Photopreventive effect and mechanism of azd4547 and Curcumin C3 Complex® on UVB-induced epidermal hyperplasia
Cancer Prev Res. 2016;doi: 10.1158/1940-6207
As indicated by the American Cancer Society, skin cancer is the most common of all type of cancers in the USA due to increased exposure to UV light due to ozone layer depletion. Higher risk prone individuals are those with fair complexion and sun-damaged skin. Squamous cell carcinoma (SCC) and basal cell carcinoma (BCC) together account for non-melanoma skin cancer (NMSC). The SCC is clinically very aggressive and undergoes metastasis, which may result in spreading of cancer around the body. Therefore a “photo-preventive” agent is needed to prevent damage caused due to exposure to UV radiation.

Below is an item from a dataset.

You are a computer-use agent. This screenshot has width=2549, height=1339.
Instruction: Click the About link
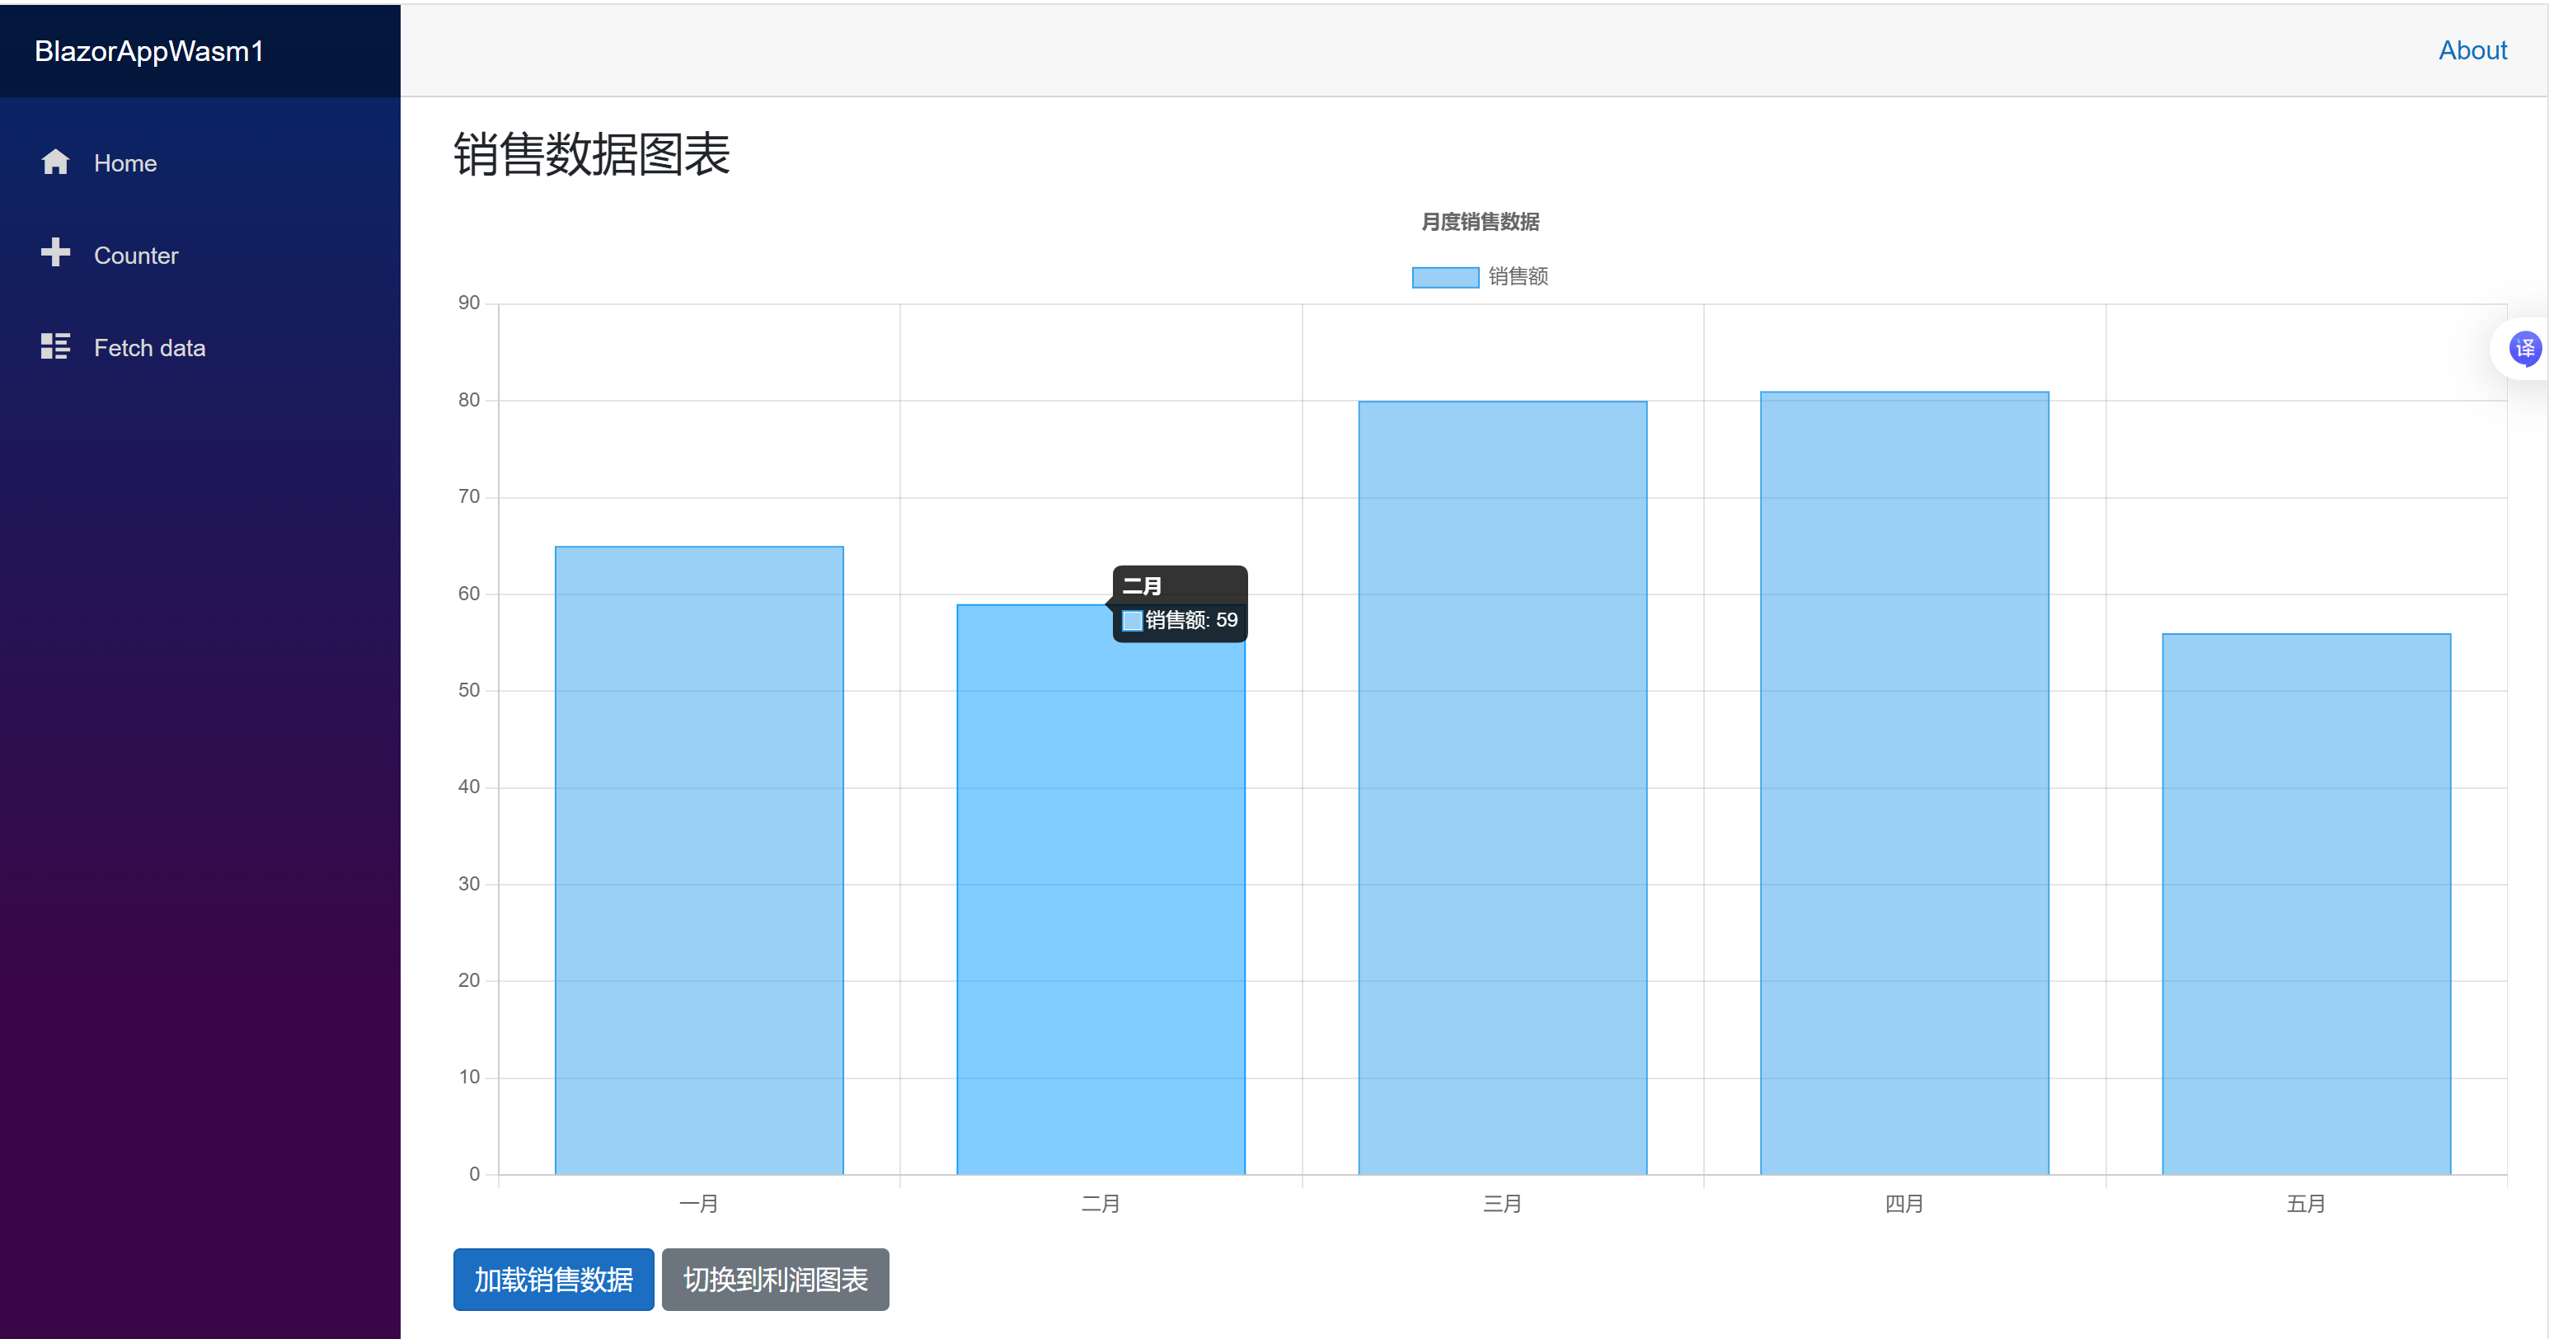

In a previously published study Curcumin C3 Complex® has already shown positive effect in inhibiting UVB-induced tumor indices and multiplicity. In current study, it has been suggested that this effect of Curcumin C3 Complex® is via the FGFR/mTOR mechanism.
Objective:

To investigate the efficacy of Curcumin C3 Complex® for protection against acute UVB induced hyper proliferation by FGFR/mTOR signaling pathway.

Study Design:
  • JB6 P+ cells were exposed to UV light (290-320 nm) and lysed at given point of time for experimental analysis
  • Female SKH-1 mice were pretreated with Curcumin C3 Complex® (15 mg/kg) or vehicle (Corn oil) 5 days a week for two weeks on dorsal surface, after two weeks of acclimatization
  • After two weeks of administration of intervention, mice were exposed to single dose of UVB (180 mj/cm2) radiation. After 24 hours of exposure, mice were sacrificed, blood samples were collected and plasma was isolated by centrifugation for ELISA test
  • In control group, mice were pretreated with AZD4547 (5mg/kg) for two weeks and similarly exposed and processed as intervention group
  • Squamous cell carcinoma cells and adjacent normal cells were derived from 21 patients diagnosed NMSC, whose sections were immunostained for FGFR2 (a fibroblast growth factor indicative of cancer) and quantified. The scores were given as: No stain =0, weak or focal staining record= 1+, moderate staining=2+ and strong staining=3+
Results and Discussion:
  • Curcumin C3 Complex® was found to inhibit FGF-2-induced JB6 cell proliferation and mTOR1, mTOR2 activation
  • Curcumin C3 Complex® also inhibited UVB-induced epidermal hyper proliferation and hyperplasia in mouse model and it was attenuated by FGFR inhibition
  • In case of normal skin samples, the staining was weak. Tumor sections showed higher staining intensity pattern. Eight patients showed 30% of tumor and 13 patients showed 50% of tumor tissue immunostained for FGFR2
  • The data of the current study suggested that pretreatment with Curcumin C3 Complex® was able to inhibit the phosphorylation of FGFR2 caused by UVB exposure
  • As per the authors, this study found evidence of interaction between FGFR and mTOR signaling
Conclusion

Curcumin C3 Complex® inhibited both mTOR and FGFR2 signaling, which can be considered as a new therapeutic strategy for advanced cancer with dual pathway dysregulations.